For recent overviews of literature and theoretical conceptualizations of citizen-politician linkages, particularly in view of the provision of targeted benefits in contingent exchange relations, see the following texts all of which have copious references both to classics in the field as well as to recent empirical research:
- Kitschelt, Herbert and Steven Wilkinson, eds., Patrons, Clients, and Policies. Patterns of Democratic Accountability and Political Competition. Cambridge: Cambridge University Press, 2007.
- Hagopian, Frances. “Parties and Voters in Emerging Democracies,” pp. 582-603 in Carles Boix and Susan Stokes, eds., The Oxford Handbook of Comparative Politics. Oxford: Oxford University Press, 2007.
- Stokes, Stokes. “Political Clientelism,” pp. 604-27 in Carles Boix and Susan Stokes, eds., The Oxford Handbook of Comparative Politics. Oxford: Oxford University Press, 2007.

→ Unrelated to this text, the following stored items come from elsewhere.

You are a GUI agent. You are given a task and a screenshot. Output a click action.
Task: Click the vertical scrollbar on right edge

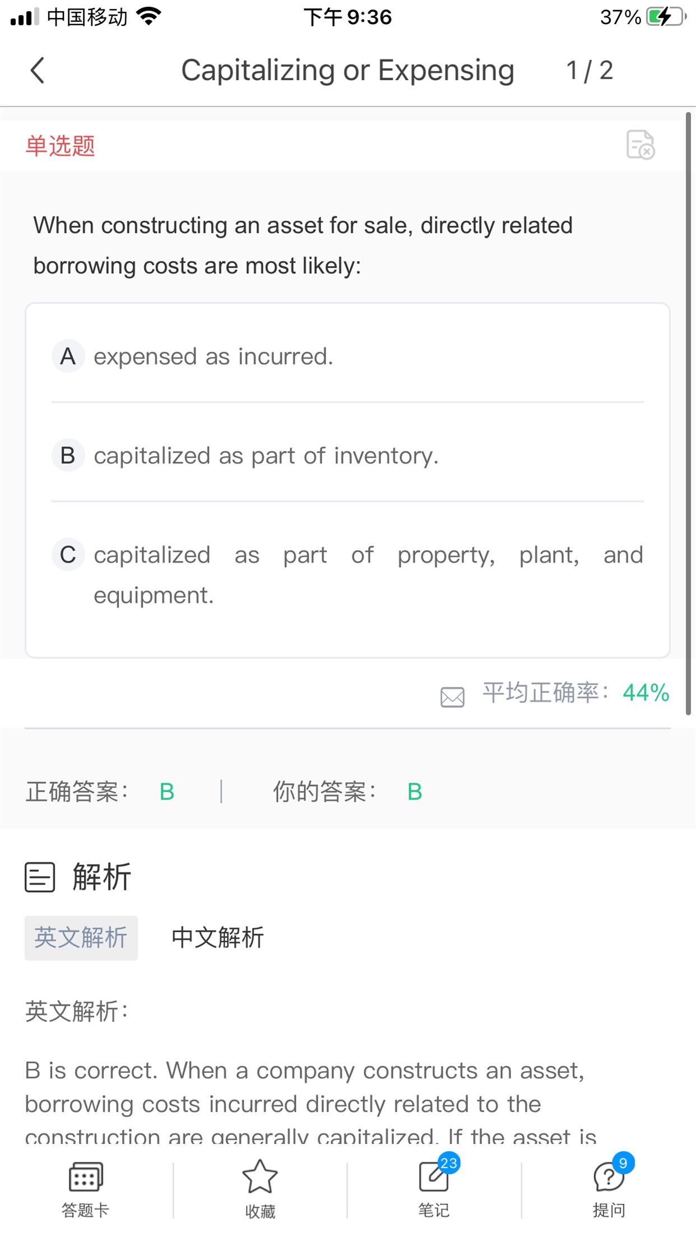[689, 413]
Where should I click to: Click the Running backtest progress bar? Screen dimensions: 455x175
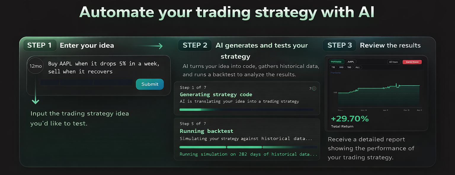[x=248, y=147]
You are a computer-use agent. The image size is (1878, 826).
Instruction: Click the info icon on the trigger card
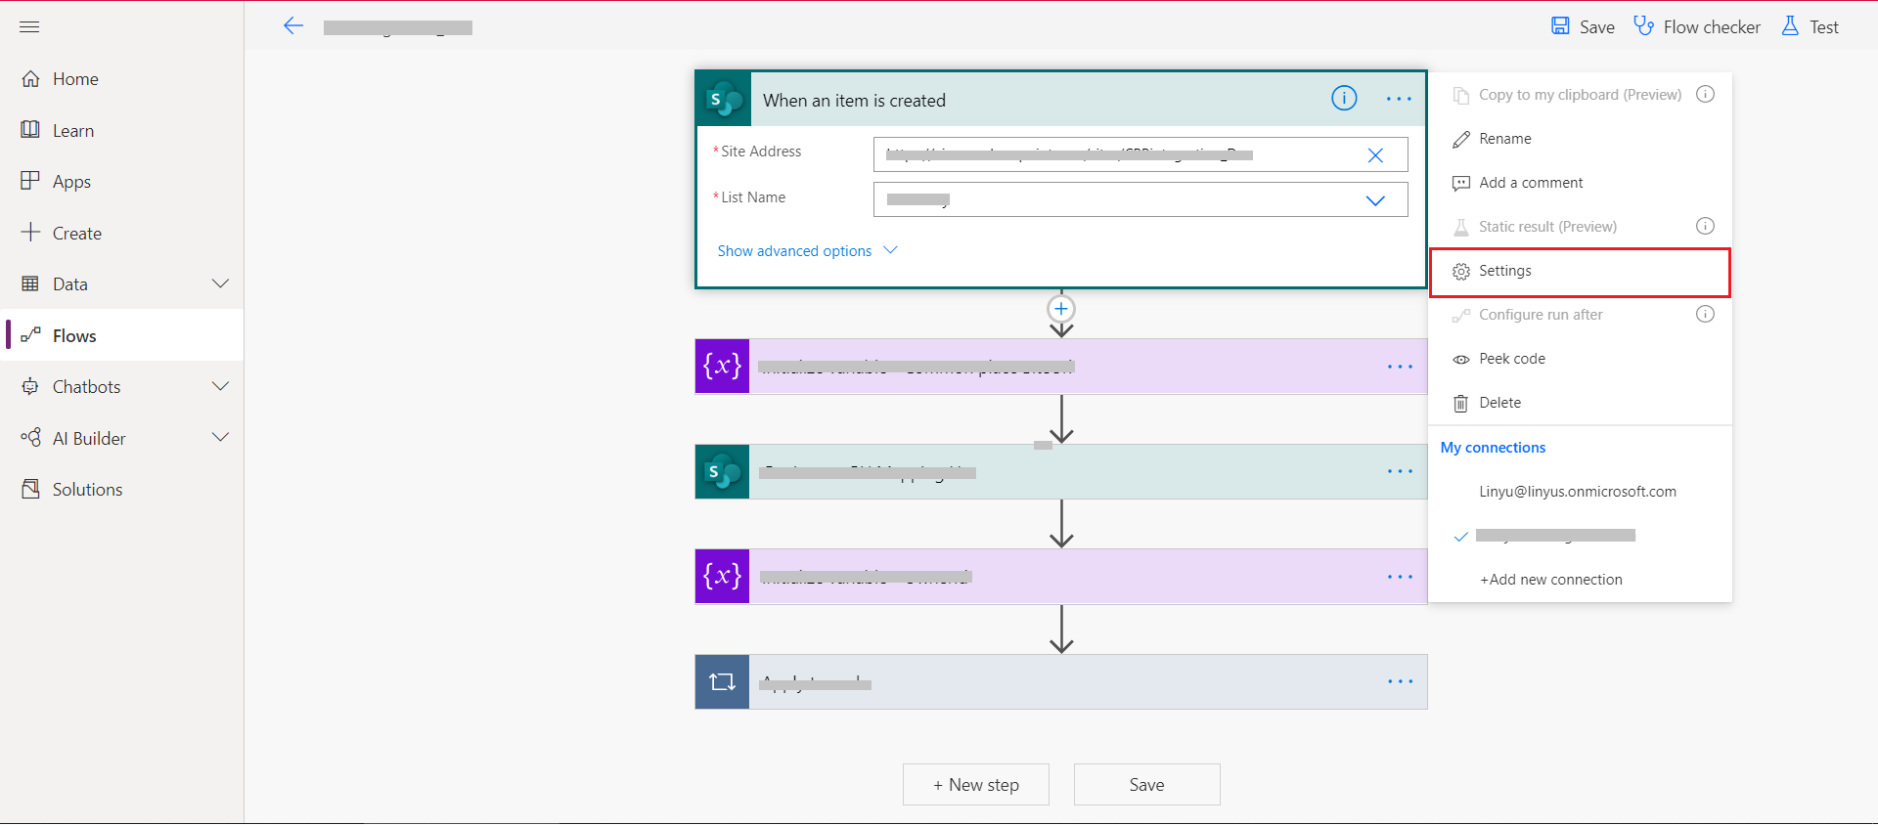(1344, 99)
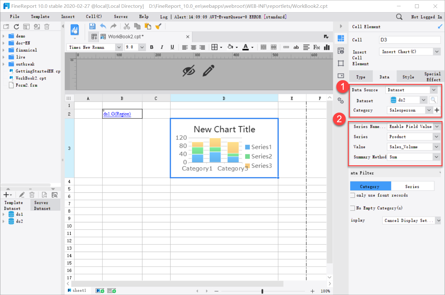Click the Undo arrow icon
445x295 pixels.
pyautogui.click(x=103, y=26)
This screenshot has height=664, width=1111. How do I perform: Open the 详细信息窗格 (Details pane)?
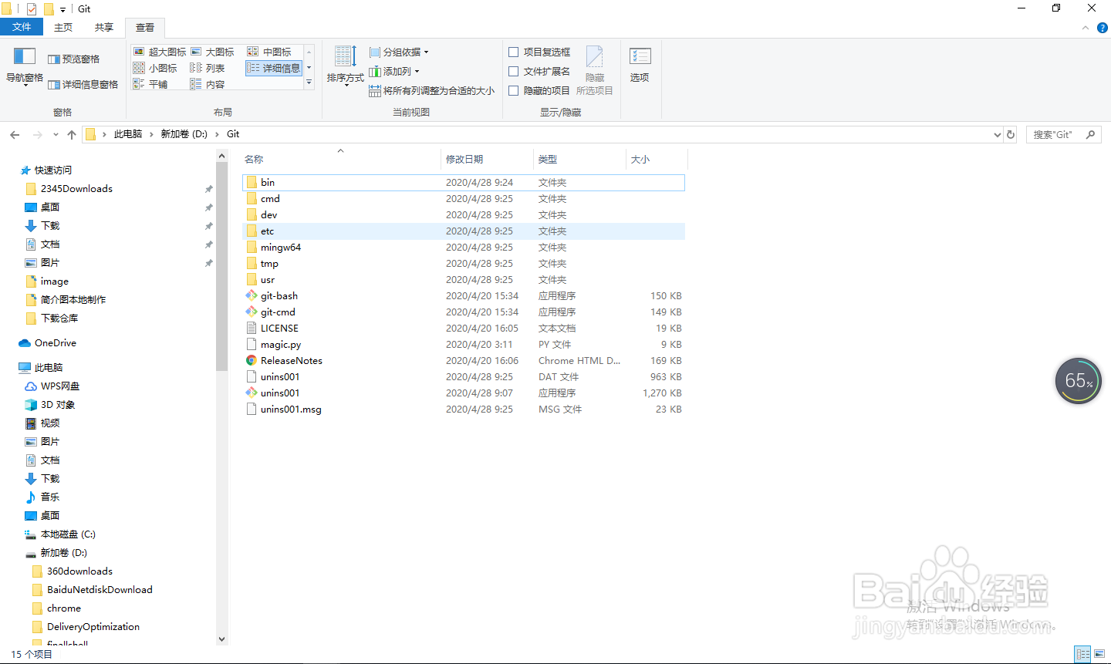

- Hicken, Allen. “Clientelism.” Annual Review of Political Science, 14 (2011): 289-310.
- Mares, Isabela and Lauren Young. “Buying, expropriating, and stealing votes.” Annual Review of Political Science, 19 (2016): 267-288.
- Pellicer, Miquel and Eva Wegner, Markus Bayer, and Christian Tischmeier. “Clientelism from the Client‘s Perspective: A Framework Based on a Systematic Review of Ethnographic Literature.” In ECPR Workshop: Political Clientelism in the 21st Century: Theory and Practice, Nicosia, 2018.
- Hicken, Allen and Noah L. Nathan. “Clientelism’s red herrings: Dead ends and new directions in the study of non-programmatic politics.” Annual Review of Political Science (2019).
- González-Ocantos, Ezequiel and Virginia Oliveros. “Clientelism in Latin America” in Prevost G. and H. Vanden (eds.) The Encyclopedia of Latin American Politics. Oxford: Oxford University Press, 2019.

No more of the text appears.